Parque Jurásico
No hace tanto, para una Semana Santa, ante una segura afluencia de turistas, a alguien se le ocurrió armar una carpa-museo, en medio del desierto que conforma el Valle de la Luna, para exhibir las piezas halladas en la zona y reconstruidas con paciencia tibetana y amor latino por los expertos del lugar.
Pero la carpa resultó tal éxito y tal atracción que fue imposible sacarla. Hoy, la administración del parque destina la mitad de lo que se cobra de entradas a la edificación de una estructura que permita dejar allí para siempre un museo. Igualmente, lo que hay, no es poco.
Es posible encontrarse en Ischigualasto con antecesores de los temidos dinosaurios. Los hallazgos entre la arena permitieron dar con reptiles que comenzaron a aparecer en el primer período del terciario, mientras que sus hermanos por venir, llegaron recién en el segundo, o sea, 45 millones de años después.
Además de reconstrucciones, el museo reúne ejemplares bien conservados de “cerodontes”, primitivos amos del lugar, del tamaño de un chancho y –se especula- andar lento y rastrero. Los más antiguos de estos animales de aspecto espantoso datan de 230 millones de años atrás, de modo que, aún cuando no tienen derecho de propiedad, poseen legítimo derecho de considerarse primitivos pobladores de Ischigualasto.
Pero para los voluntarios y profesionales que trabajan en la búsqueda, no es nada sencillo la tarea –una vez hallados- de proceder a la limpieza. María Eugenia, estudiante de biología y guía en el museo, es capaz de pasar 5 horas por día para apenas limpiar una superficie de 3 centímetros.
Y los “cerodontes” no vivían solos. Basta con preguntar por el “sabrosucos” para pensar un instante que podría aparecerse algún eslabón perdido. Por fortuna no será más que la imaginación, porque los extintos, que tenían hasta 12 metros y se parecían a un cocodrilo, ya no andan por allí.
Claro, si después vinieron los dinosaurios, aprendieron a posarse en solo dos patas y depredaron todo lo que pudieron. No en vano apareció por el Valle “herrerasaurio”, el ejemplar más voraz hallado en todo el mundo. ¿Y cómo fue que desaparecieron del Ischigualasto y de todo el planeta?
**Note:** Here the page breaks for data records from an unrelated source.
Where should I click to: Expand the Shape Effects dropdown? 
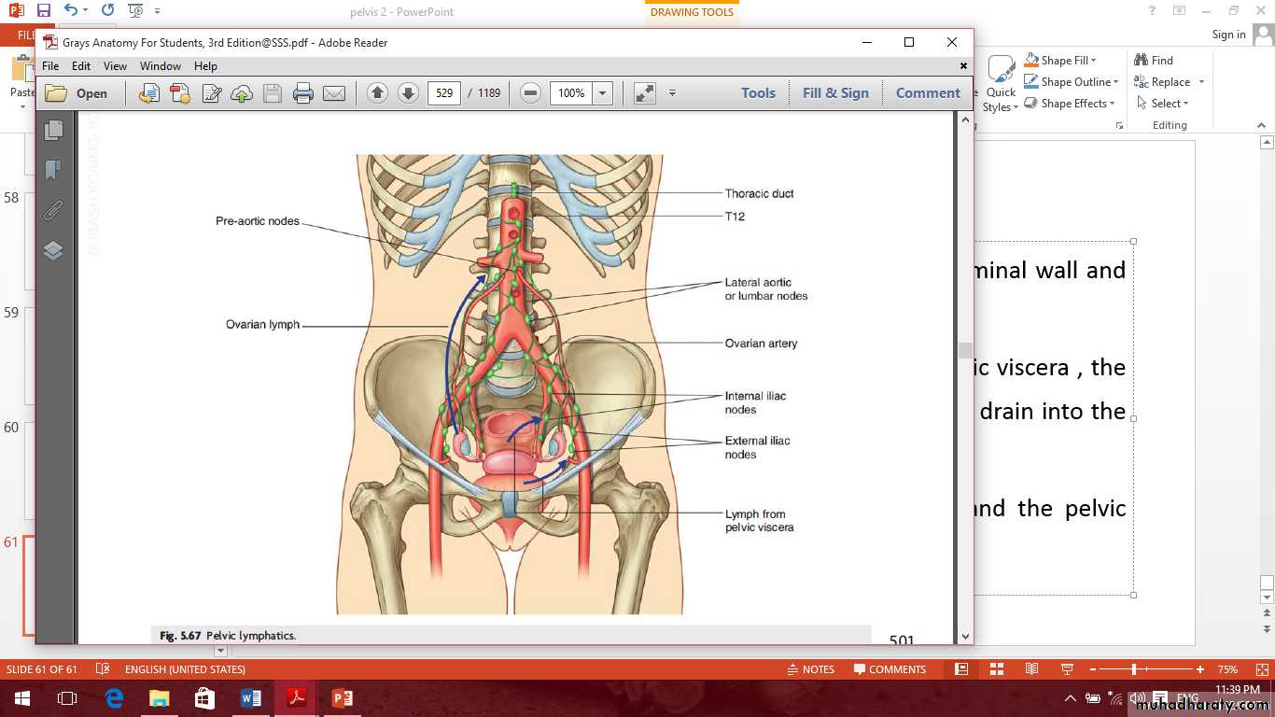click(x=1114, y=104)
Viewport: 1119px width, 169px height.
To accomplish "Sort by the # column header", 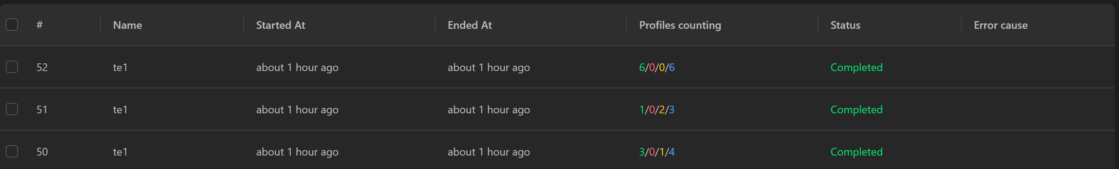I will click(40, 25).
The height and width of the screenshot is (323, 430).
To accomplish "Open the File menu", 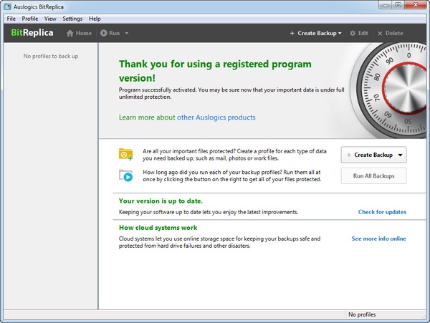I will [x=11, y=18].

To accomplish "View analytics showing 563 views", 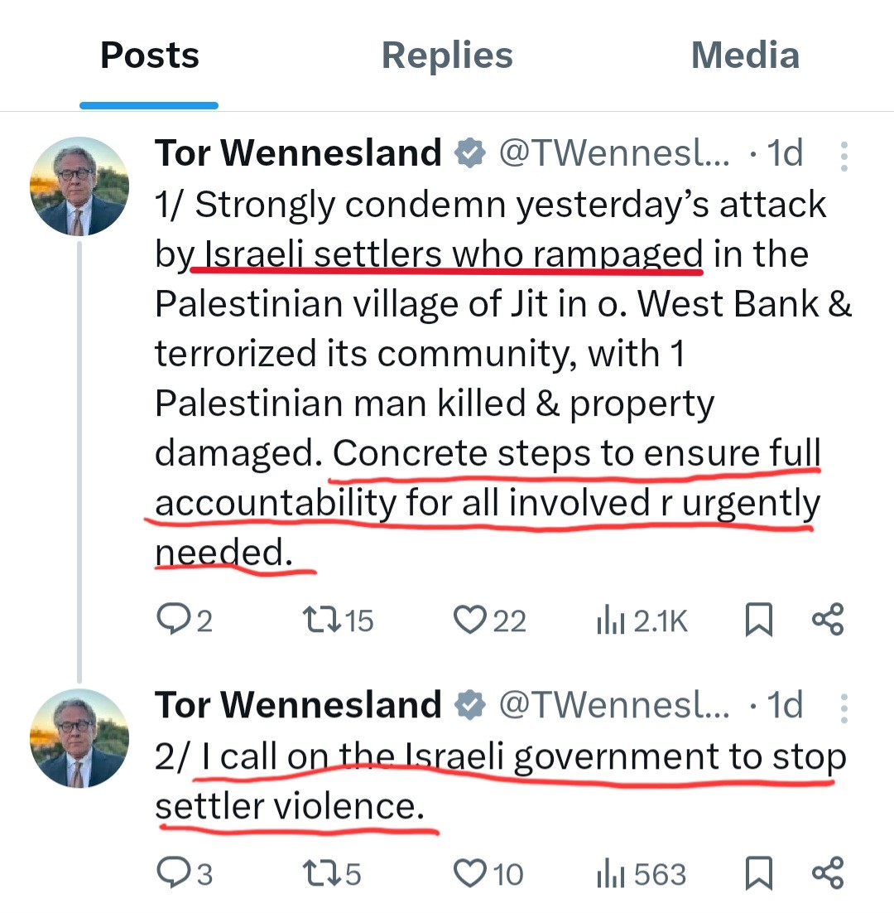I will coord(642,874).
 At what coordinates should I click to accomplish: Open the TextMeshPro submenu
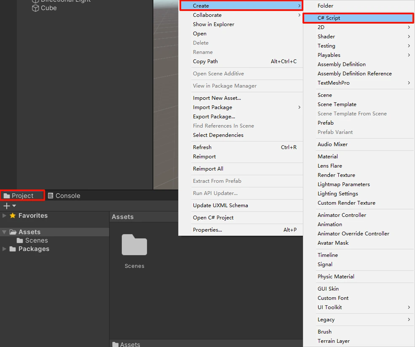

Pues según los científicos, una inundación descomunal creada por deshielo acabó con ellos. Y no lo dicen por antojadizos, sino porque han llegado a la conclusión consultando a antropólogos forenses que determinaron, por la posición en que son hallados la mayoría de los fósiles, que el destino final fue morir ahogados. Y no habrá que lamentarse tanto, al fin y al cabo, usted no podría estar leyendo esto, ni yo contándolo, si es que estos señoritos hubieran perdurado.